De ahí que tuviera clarísimo que 1945 había sido el momento de la derrota de la única síntesis superadora de la falsa antinomia materialista, de la síntesis liberadora de lo mejor de los espíritus ordenados en el deber hacia el prójimo y la tierra natal, la síntesis vertebrada por los Estados nacionalistas. Y que 1945 era el retorno a lo peor que había anidado el oscuro siglo XIX.
Vuelto -ya abogado- a su provincia para cumplir deberes de familia, se volcó a la docencia secundaria y luego universitaria. Por supuesto, apenas tuvieron oportunidad, los liberales de la “libertadura” lo dejaron sin cátedra. Y, sin embargo, tiempo después la Universidad de Entre Ríos (UNER) le debió su supervivencia.
En efecto, cuando su amigo de juventud Juan Llerena Amadeo fue ministro de Educación con el Proceso, la UNER –acantonada en Paraná y viciosa de carreras superpuestas con las de la Universidad del Litoral, río de por medio- estaba sentenciada. Consultado Barnada, tuvo la lucidez de sugerir el traslado del rectorado a la costa del río Uruguay y la elegancia de no afincarlo en Concordia, de crear carreras de verdadera necesidad y de trazar un plano de integración geopolítica con la República Oriental del Uruguay, que sigue y seguirá vigente más allá de ningún desacierto “pastero”.
Naturalmente, otra vez los tolerantes liberales de la democracia alfonsinista lo obligaron a renunciar y arrancaron con él la imagen de la Virgen a quien había encomendado el corazón y la inteligencia de la Universidad. Desde entonces anochece la mediocre burocracia lo que pudo haber sido un foco que superara los límites de la provincia.
Como abogado, Barnada fue mucho más constructor de acuerdos que amigo del pleito. Y, además, generoso asesor de mil necesitados con favores que –me consta- callaba con celo. Pero, por sobre todo, era el prototipo del abogado que se constituye en arquitecto de su sociedad, allanando conflictos, aclarando intereses, encontrando la medida justa. Así lo recuerda, por ejemplo, la Asociación Médica de Concordia, a la que asesoró en los confusos días del pretendido Sistema Nacional Integrado de Salud, manotazo de ahogados ideólogos sanitarios de los setenta.

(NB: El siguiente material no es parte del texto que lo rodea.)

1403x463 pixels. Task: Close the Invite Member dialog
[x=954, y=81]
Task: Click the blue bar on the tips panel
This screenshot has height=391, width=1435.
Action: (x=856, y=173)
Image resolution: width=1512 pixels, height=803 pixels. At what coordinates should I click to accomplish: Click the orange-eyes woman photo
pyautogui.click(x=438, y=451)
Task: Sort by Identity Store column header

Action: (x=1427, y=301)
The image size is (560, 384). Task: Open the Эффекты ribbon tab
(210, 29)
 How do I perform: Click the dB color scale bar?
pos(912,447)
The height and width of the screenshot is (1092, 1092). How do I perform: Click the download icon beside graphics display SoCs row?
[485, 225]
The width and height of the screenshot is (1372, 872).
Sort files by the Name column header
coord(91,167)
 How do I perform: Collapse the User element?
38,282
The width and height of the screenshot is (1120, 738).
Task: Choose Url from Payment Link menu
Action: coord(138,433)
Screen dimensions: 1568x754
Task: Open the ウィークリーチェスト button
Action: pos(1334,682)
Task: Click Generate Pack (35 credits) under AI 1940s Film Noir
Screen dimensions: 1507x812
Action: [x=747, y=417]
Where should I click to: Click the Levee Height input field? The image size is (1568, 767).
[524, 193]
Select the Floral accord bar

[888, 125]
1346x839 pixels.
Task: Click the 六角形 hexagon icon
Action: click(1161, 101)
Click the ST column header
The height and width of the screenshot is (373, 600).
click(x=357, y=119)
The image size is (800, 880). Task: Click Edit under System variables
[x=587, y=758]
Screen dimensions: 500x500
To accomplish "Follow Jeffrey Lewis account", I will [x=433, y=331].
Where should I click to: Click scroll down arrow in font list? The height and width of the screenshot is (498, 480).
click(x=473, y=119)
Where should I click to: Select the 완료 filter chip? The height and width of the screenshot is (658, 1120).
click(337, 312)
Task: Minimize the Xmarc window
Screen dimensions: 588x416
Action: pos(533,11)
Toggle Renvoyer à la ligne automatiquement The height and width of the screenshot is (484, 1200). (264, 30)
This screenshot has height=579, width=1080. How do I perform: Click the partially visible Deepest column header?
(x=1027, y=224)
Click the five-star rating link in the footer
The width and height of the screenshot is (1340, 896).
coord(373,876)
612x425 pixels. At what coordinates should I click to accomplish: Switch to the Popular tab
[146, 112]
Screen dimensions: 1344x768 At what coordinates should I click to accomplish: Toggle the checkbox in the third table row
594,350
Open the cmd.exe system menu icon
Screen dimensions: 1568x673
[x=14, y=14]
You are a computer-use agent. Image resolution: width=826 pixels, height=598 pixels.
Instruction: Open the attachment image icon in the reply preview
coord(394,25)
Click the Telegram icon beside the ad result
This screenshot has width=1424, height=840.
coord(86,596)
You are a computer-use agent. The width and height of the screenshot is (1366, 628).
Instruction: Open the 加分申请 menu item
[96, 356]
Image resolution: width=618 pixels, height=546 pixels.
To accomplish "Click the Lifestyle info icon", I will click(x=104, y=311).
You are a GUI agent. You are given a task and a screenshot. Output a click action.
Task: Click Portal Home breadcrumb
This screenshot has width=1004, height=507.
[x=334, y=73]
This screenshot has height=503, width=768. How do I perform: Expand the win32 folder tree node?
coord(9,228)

Finalmente, fue poeta finísimo y ejemplar cabeza de familia. Pero, sobre todo, fue nacionalista fundador del Nacionalismo de su ciudad y su provincia, y católico sin desvíos ni desmayos. Todos los consejos le fueron pedidos, a todos respondió con la serenidad propia de su formación.
Como la vida -a la que quería alegremente- se le fue alargando, supo encontrar una fórmula de virtud: mano amplia para regalar las mejores lecturas a tantos allegados y un corazón puro de amor a la Virgen.